---------- DATA FOR THIS EXERCISE ----------

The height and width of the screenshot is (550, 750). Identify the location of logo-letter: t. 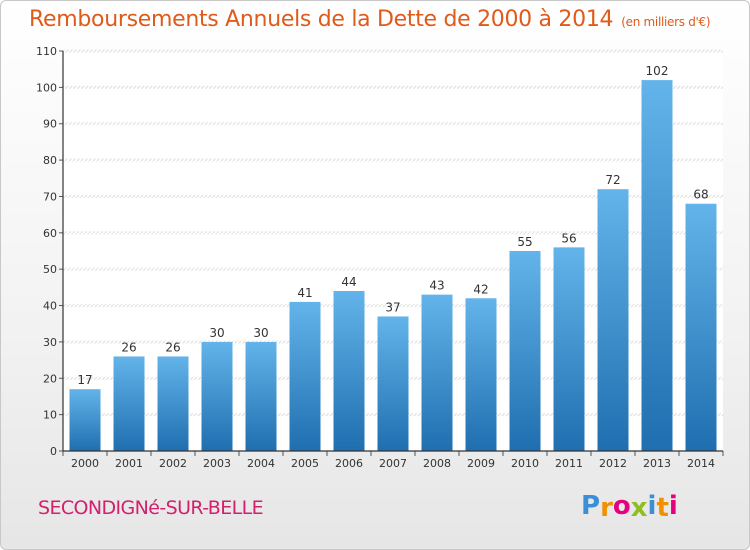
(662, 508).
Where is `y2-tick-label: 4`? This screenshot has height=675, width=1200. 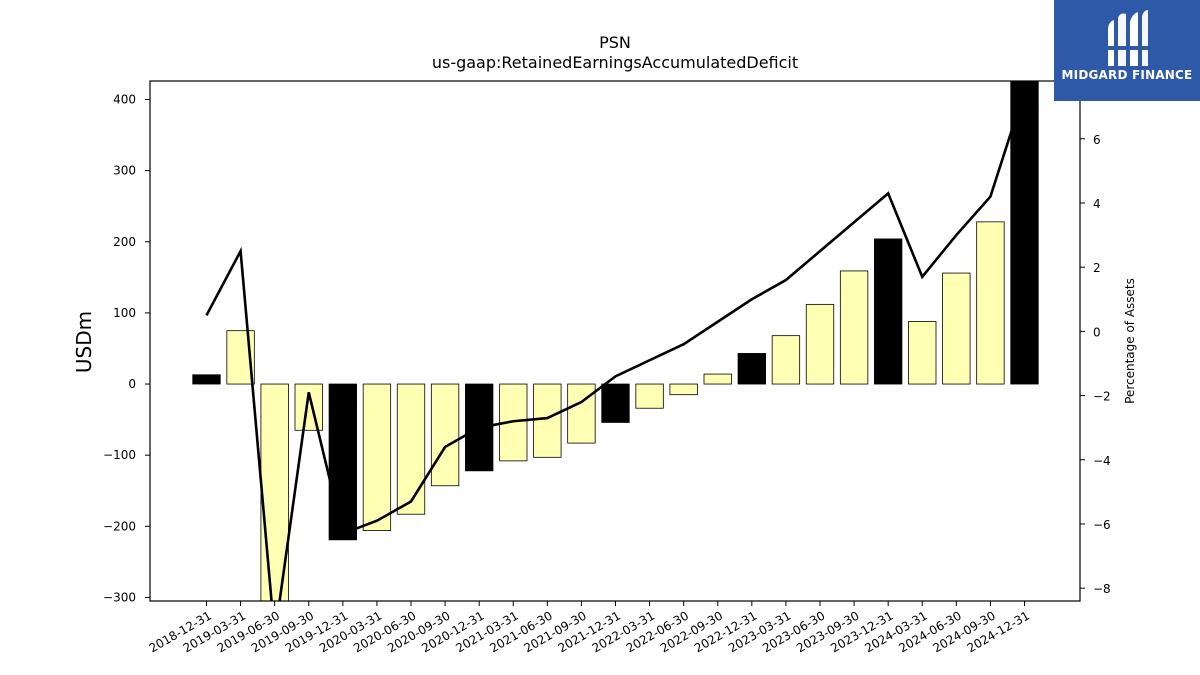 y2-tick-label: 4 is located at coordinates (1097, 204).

----------
---------- DATA FOR THIS EXERCISE ----------

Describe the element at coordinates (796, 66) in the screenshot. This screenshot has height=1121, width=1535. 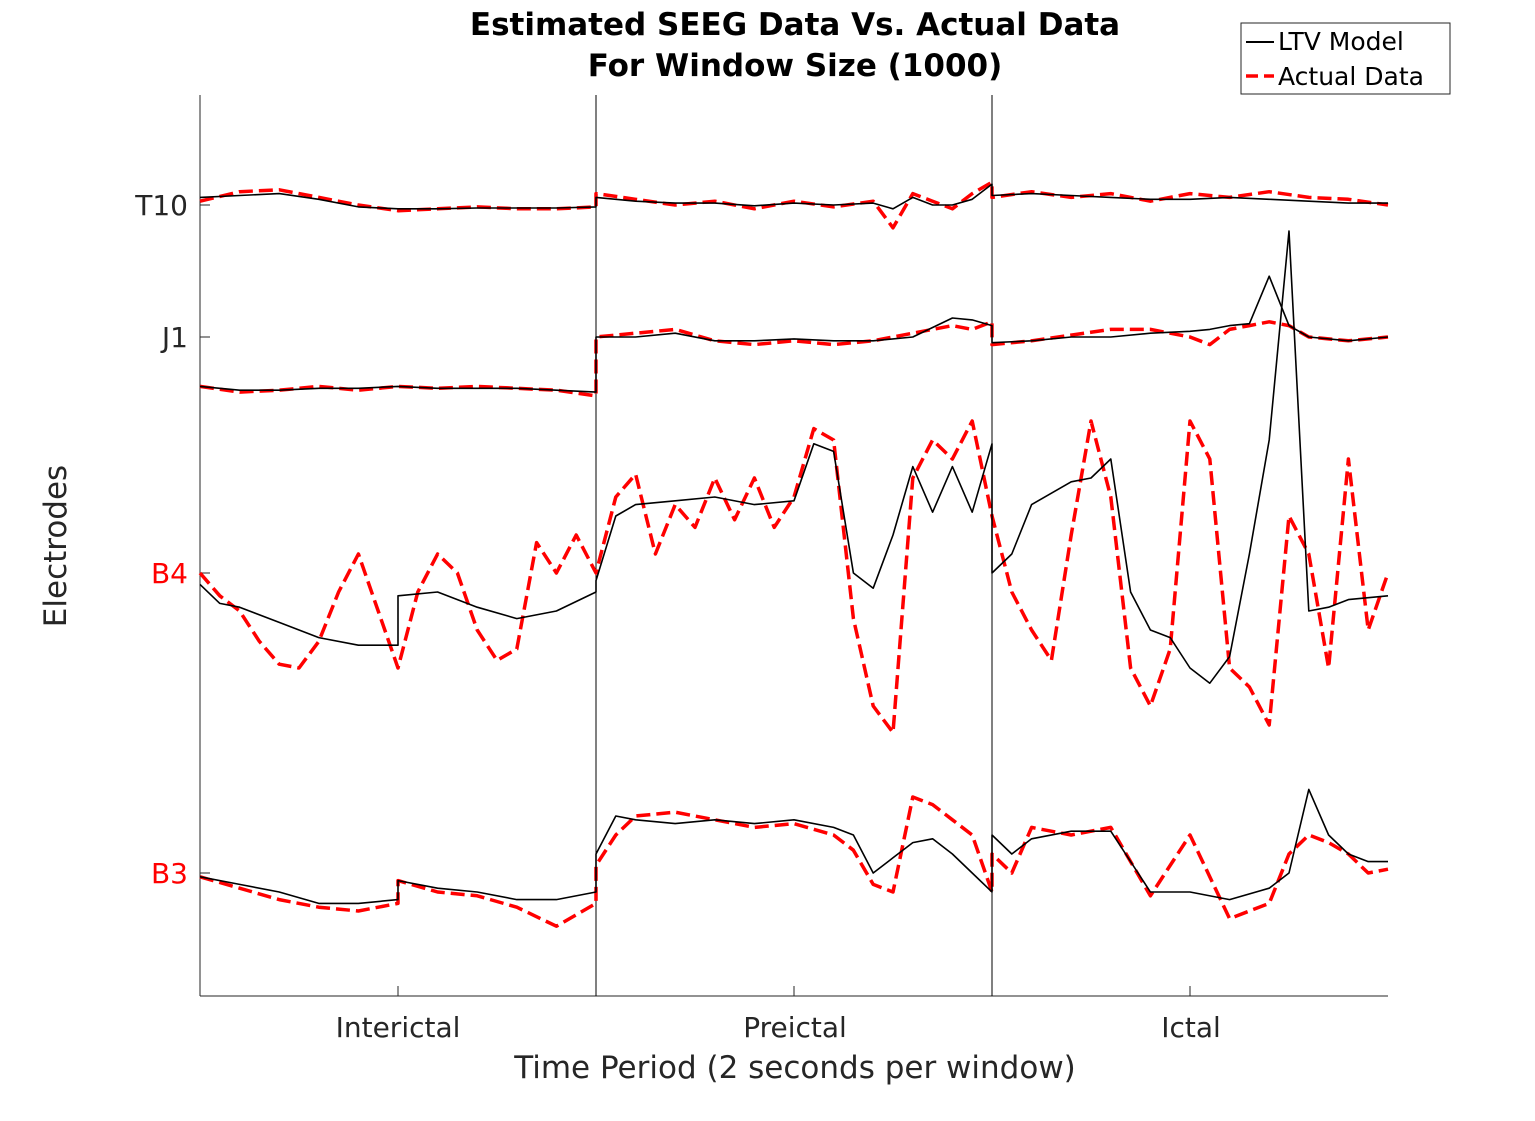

----------
---------- DATA FOR THIS EXERCISE ----------

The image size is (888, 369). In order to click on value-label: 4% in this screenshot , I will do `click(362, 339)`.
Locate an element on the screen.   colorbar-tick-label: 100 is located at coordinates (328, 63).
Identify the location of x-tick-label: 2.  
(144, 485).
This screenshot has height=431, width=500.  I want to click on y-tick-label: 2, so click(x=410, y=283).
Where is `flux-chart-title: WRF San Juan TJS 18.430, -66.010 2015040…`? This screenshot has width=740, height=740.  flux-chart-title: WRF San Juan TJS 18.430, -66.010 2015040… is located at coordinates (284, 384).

----------

> **WHAT NEEDS TO BE DONE**
Output the part of the items that opens with the line containing "Locate an element" and closes with the line containing "coordinates (284, 384).", both included, as a Markdown table with the columns Row and Line, skipping blank lines.

> **RESULT OF THIS TASK**
| Row | Line |
|---|---|
| 1 | Locate an element on the screen.   colorbar-tick-label: 100 is located at coordinates (328, 63). |
| 2 | Identify the location of x-tick-label: 2.   |
| 3 | (144, 485). |
| 4 | This screenshot has height=431, width=500.  I want to click on y-tick-label: 2, so click(x=410, y=283). |
| 5 | Where is `flux-chart-title: WRF San Juan TJS 18.430, -66.010 2015040…`? This screenshot has width=740, height=740.  flux-chart-title: WRF San Juan TJS 18.430, -66.010 2015040… is located at coordinates (284, 384). |